In 2010, Fluri established the Guido Fluri Foundation. The foundation, in addition to its work against child abuse, supports people affected by the brain tumor acoustic neuroma and the families of people with schizophrenia.

Since 2010, Fluri has supported efforts towards the historical investigation of child abuse in Switzerland. He launched a project to reappraise Swiss foster homes. In 2011, he purchased a former foster home in Mümliswil, in which he was housed in the early 1970s, and had it converted into a museum.

In 2013, he initiated the Reparation Initiative, a Swiss federal popular initiative to address the fate of forced child labourers in Switzerland, the so-called Verdingkinder, and other victims of compulsory social measures in Switzerland. The initiative led to a law in 2016, creating a CHF 300 million compensation fund. For his efforts, Fluri was awarded an honorary doctorate from the University of Lucerne in 2018.

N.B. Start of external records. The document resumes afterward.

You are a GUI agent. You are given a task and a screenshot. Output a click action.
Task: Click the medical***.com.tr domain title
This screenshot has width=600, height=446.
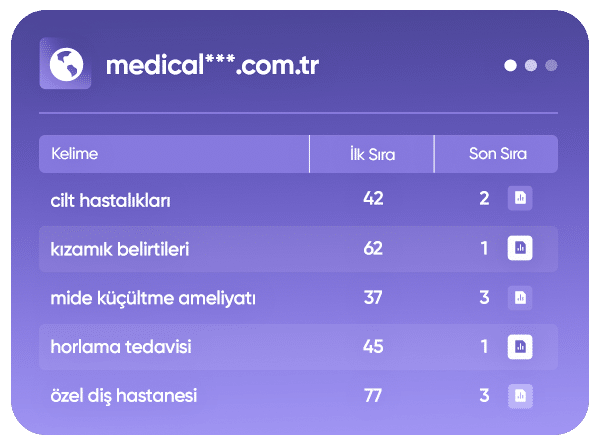click(x=213, y=65)
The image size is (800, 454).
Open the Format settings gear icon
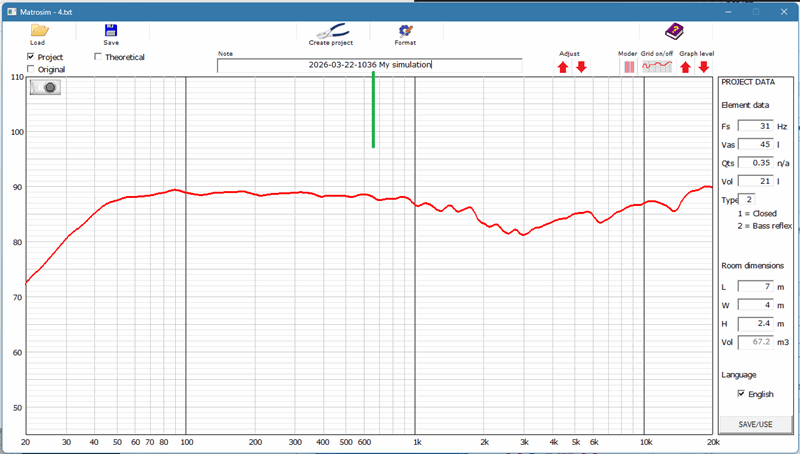click(405, 31)
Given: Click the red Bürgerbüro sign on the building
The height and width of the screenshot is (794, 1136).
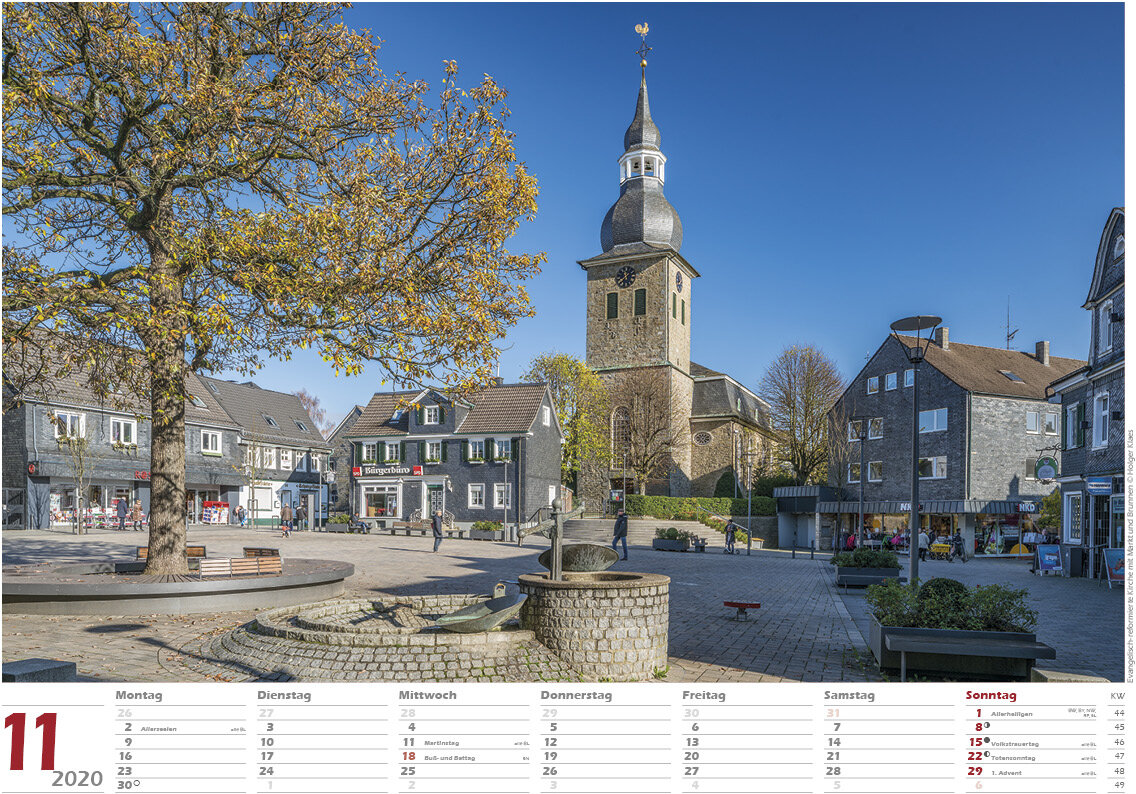Looking at the screenshot, I should click(387, 470).
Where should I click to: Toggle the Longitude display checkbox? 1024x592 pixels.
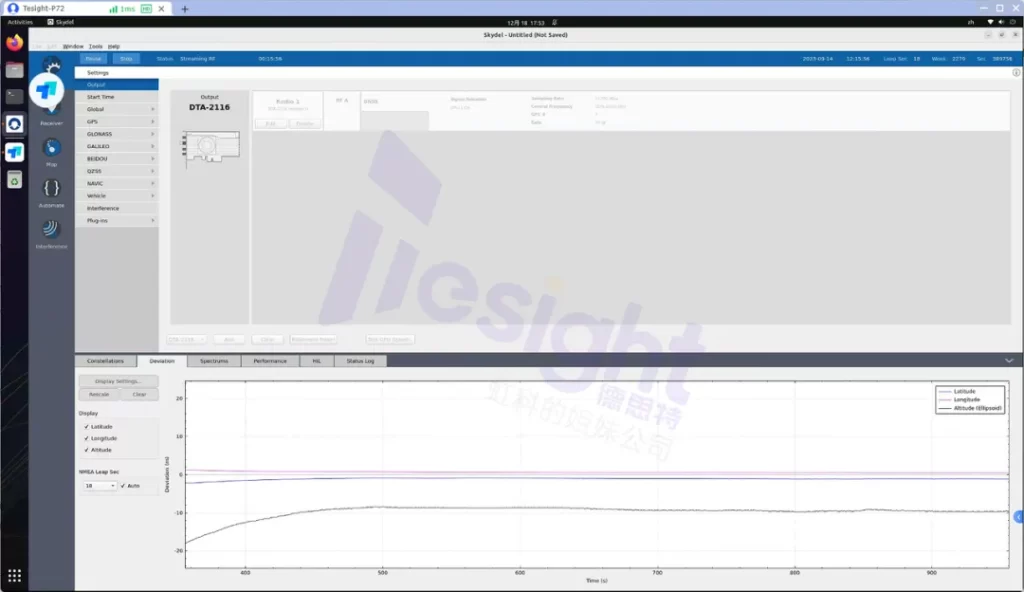[87, 438]
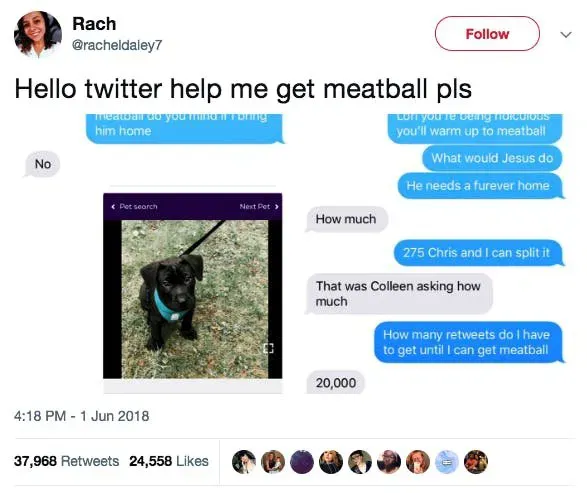The image size is (587, 493).
Task: Open the 4:18 PM timestamp link
Action: coord(81,416)
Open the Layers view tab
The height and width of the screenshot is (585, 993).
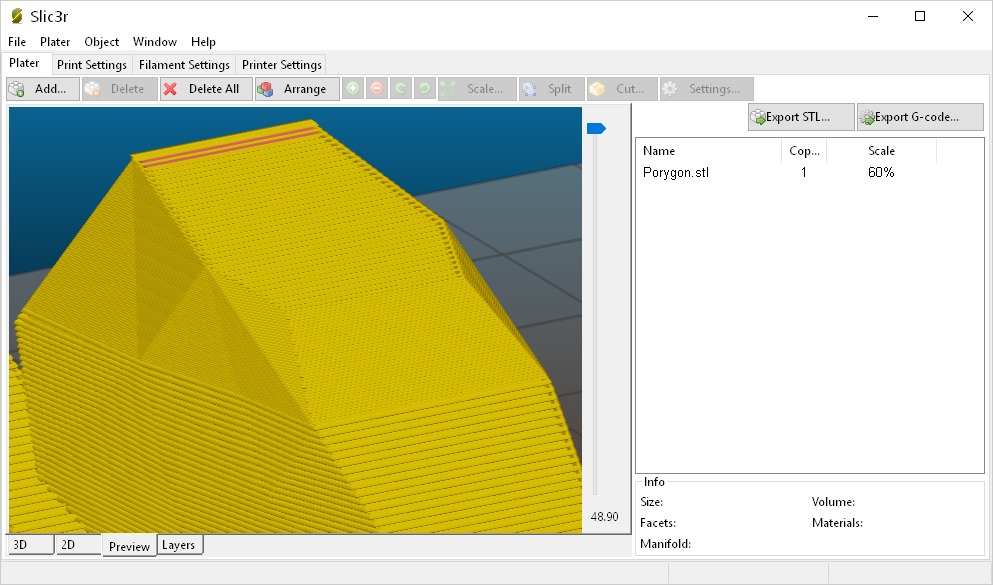click(179, 544)
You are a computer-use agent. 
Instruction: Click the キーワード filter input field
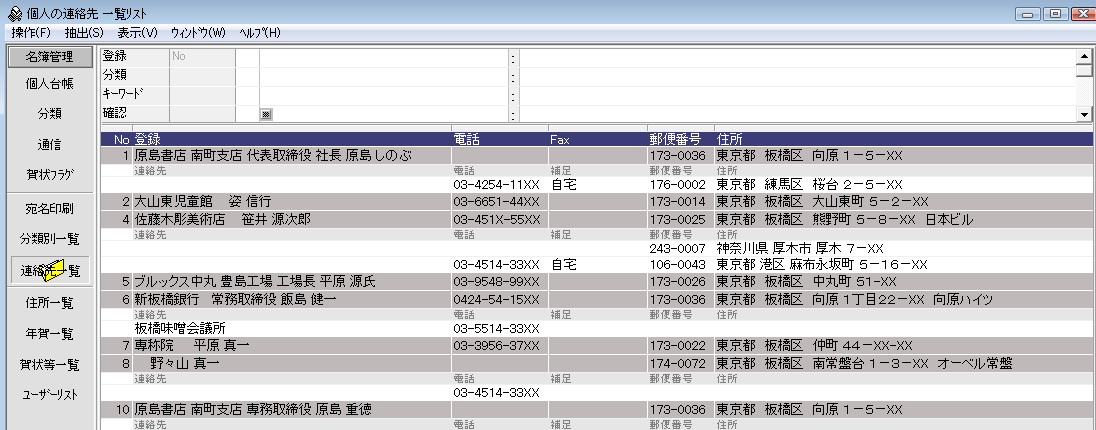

Since 2022, he has been funding a professorship at the Pontifical Gregorian University for the prevention of sexual abuse.

== Justice Initiative ==
Since 2022, Fluri has lobbied at the European level through the Justice Initiative. In 2023 they delivered a petition to the European Parliament with 540,000 signatures advocating better child protection online.

In 2024, the Parliamentary Assembly of the Council of Europe in Strasbourg adopted a motion of the Justice Initiative calling for child abuse in Europe to be addressed along the lines of the Swiss Reparation Initiative.